WORK INSTRUCTIONS:
1 > Scale the records from the line containing "Cifra de Victima (322, 1325)" through the line containing "Cifra de Quiéreme Más (340, 1365)", both included. Reproduce only those lines in full, requests included, with every coordinate in the answers multiplied by 2 and rounded to a whole number, halves rounded up.
2 > Carry on the essay about Alessandro Mendini's use of colour and ornament from the point where it stops.

SELECTED EXCERPT:
:::
There are figures in design who do not simply create objects, but fundamentally change the way we see the world. Alessandro Mendini, the renowned Milanese architect and designer who passed away in 2019 at the age of 87, belongs to this rare and essential category.
His work cannot be confined within disciplinary boundaries such as design, architecture, or art. Everything dissolves into a broader language where colour becomes thought and ornament becomes a critical position.
For me, encountering Mendini, a pivotal figure in the development of modern Italian design, has never been a purely theoretical exercise. It has been, and continues to be, a profound perceptual experience: a quiet shock that reawakens the possibility of colour as a structural emotion.
In Mendini’s work, recently celebrated in London at the Estorick Collection of Modern Italian Art in an exhibition running from 16 January to 10 May, colour is never surface. It is an invisible structure. It does not accompany form; it generates it. It does not decorate; it defines.
A chair is never merely a chair. It becomes a psychological landscape. A domestic object transforms into a narrative fragment, charged with irony, fragility, and tension.
What strikes me most is his complete rejection of neutrality. In Mendini’s universe, there is no chromatic subtraction. Every colour is an ethical and emotional choice. Every contrast is a statement about how we perceive reality.
As both an architect and an artist, this has deeply influenced my own work. It reinforced the idea that colour is never a final intervention but an original condition of the project itself. It is an invisible structure that precedes form and guides it.
Mendini reintroduced ornament at a historical moment when it had been dismissed as superfluous, almost guilty. Yet his gesture was not nostalgic. It was not a return to decoration as a language of the past.
Rather, it was an act of cultural resistance.
In Mendini’s work, ornament is ironic, self aware, and at times deliberately unsettling. It does not seek harmony but friction. It does not pursue purity but ambiguity. Within this tension, a new space emerges: one where design no longer needs to justify itself solely through function, but can exist as an autonomous emotional experience.
This is where his thinking becomes fundamental for me: the possibility that complexity does not need to be simplified in order to be legitimate.
Mendini’s colour combinations are never accidental. They are unstable emotional systems. A pink collides with a deep blue. A pattern rejects hierarchy. A surface refuses to settle into a single interpretation. Everything is constructed to generate a state of perceptual oscillation.
It is precisely within this instability that a narrative field opens, one that does not pass through rational language but through sensory memory. Every colour combination becomes a fragment of experience, something we recognise without being able to fully explain.
:::
MATERIAL FOR THIS TASK:
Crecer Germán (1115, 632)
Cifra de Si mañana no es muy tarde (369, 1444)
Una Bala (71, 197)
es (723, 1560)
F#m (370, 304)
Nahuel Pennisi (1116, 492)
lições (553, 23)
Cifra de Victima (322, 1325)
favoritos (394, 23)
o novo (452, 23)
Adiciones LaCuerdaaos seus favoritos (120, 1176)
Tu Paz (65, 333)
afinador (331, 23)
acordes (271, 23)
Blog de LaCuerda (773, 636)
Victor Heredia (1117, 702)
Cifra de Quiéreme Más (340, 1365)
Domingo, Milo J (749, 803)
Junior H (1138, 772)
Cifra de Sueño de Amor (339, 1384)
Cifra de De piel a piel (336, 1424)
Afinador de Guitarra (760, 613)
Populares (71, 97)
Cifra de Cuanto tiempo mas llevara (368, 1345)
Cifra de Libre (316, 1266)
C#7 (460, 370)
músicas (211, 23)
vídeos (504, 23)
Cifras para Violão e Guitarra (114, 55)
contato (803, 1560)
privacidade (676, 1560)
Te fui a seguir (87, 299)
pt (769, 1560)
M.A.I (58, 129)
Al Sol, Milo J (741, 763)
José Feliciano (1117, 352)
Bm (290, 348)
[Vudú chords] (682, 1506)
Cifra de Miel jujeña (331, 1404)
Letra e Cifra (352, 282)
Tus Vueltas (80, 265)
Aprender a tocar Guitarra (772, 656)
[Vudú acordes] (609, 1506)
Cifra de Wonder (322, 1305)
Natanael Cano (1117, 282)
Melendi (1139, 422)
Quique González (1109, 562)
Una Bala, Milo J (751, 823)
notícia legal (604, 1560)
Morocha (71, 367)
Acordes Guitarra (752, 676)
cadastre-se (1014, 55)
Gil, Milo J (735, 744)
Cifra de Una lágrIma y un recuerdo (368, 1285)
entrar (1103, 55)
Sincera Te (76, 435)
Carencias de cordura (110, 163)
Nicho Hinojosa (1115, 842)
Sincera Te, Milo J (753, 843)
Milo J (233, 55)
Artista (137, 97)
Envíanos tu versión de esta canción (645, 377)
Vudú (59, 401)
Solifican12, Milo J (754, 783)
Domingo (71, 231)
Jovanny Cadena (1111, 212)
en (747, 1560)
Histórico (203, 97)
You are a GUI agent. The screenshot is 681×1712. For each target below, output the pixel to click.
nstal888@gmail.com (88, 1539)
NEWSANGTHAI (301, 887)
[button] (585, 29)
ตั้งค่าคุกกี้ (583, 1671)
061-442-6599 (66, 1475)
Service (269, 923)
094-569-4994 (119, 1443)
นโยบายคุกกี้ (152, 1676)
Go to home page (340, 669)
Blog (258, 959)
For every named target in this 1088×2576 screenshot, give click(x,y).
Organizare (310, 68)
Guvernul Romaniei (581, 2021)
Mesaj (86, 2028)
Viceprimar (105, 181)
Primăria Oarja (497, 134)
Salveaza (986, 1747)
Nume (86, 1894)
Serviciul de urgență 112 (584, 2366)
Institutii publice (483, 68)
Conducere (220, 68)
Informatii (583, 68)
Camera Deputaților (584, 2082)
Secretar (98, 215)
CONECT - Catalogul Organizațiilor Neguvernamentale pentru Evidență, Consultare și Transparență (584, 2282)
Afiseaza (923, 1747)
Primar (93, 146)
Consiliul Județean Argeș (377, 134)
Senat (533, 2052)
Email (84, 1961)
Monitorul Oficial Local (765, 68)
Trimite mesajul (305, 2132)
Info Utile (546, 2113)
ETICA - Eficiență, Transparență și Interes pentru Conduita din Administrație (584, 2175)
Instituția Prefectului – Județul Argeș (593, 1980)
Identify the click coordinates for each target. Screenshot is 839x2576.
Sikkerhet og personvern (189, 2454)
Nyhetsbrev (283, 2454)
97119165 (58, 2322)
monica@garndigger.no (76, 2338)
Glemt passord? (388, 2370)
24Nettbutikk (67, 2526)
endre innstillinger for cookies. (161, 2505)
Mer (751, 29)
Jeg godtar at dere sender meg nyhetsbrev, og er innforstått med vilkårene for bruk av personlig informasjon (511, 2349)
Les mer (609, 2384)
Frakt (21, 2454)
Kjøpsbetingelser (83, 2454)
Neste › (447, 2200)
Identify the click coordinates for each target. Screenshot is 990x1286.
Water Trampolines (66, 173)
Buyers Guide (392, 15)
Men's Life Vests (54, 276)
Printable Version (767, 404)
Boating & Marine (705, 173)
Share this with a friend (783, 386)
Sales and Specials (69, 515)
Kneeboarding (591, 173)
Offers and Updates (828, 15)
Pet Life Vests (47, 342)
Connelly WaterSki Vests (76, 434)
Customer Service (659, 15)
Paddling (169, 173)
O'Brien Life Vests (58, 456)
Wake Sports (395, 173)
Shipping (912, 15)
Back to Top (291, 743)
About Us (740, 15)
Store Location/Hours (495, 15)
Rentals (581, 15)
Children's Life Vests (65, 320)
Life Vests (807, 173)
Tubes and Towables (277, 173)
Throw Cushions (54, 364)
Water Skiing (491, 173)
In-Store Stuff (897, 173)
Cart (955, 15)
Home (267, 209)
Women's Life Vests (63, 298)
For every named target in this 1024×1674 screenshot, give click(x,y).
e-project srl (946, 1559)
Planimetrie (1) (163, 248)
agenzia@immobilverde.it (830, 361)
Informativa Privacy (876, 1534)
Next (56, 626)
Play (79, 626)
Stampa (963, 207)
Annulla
:::
TASK-BY-TASK OUTPUTS:
1 >
Cifra de Victima (644, 2650)
favoritos (788, 46)
o novo (904, 46)
Adiciones LaCuerdaaos seus favoritos (240, 2352)
Tu Paz (130, 666)
afinador (662, 46)
acordes (542, 46)
Blog de LaCuerda (1546, 1272)
Victor Heredia (2234, 1404)
Cifra de Quiéreme Más (680, 2730)

2 >
Mendini restores to objects an almost human quality: presence.
A chair seems to observe the room. A surface becomes insistent, almost declarative. The object ceases to be neutral and becomes an interlocutor.
This transformation offers a fundamental lesson for architecture as well: space should not merely be inhabitable. It should be emotionally active.
In my work at Natalia Giacomino Architects, this idea constantly returns. Architecture becomes a field of perceptual intensity rather than a neutral container.
Mendini’s thinking opened a precise possibility within my practice: to consider colour as a spatial structure.
Not as an applied skin, but as a force capable of constructing rhythm, depth, and relationships. Colour becomes a form of invisible architecture, able to transform perception even before the built form is experienced.
This raises a continuous question:
What happens when colour no longer accompanies space, but generates it?
This is not an aesthetic question. It is a perceptual and emotional one. It concerns the way we move through environments, the way light becomes emotion, and the way memory is activated through chromatic matter.
Mendini never sought closure. And it is precisely in this choice that his radical strength resides.
His work remains open, suspended between irony and sincerity, between play and structure, between object and narrative. Within this unresolved space, colour becomes a form of freedom.
For me, this is perhaps his most important legacy: the possibility that design does not need to be silent in order to be serious.
It can be intense, contradictory, and emotional.
And within that unresolved intensity lies one of the most authentic forms of creative freedom.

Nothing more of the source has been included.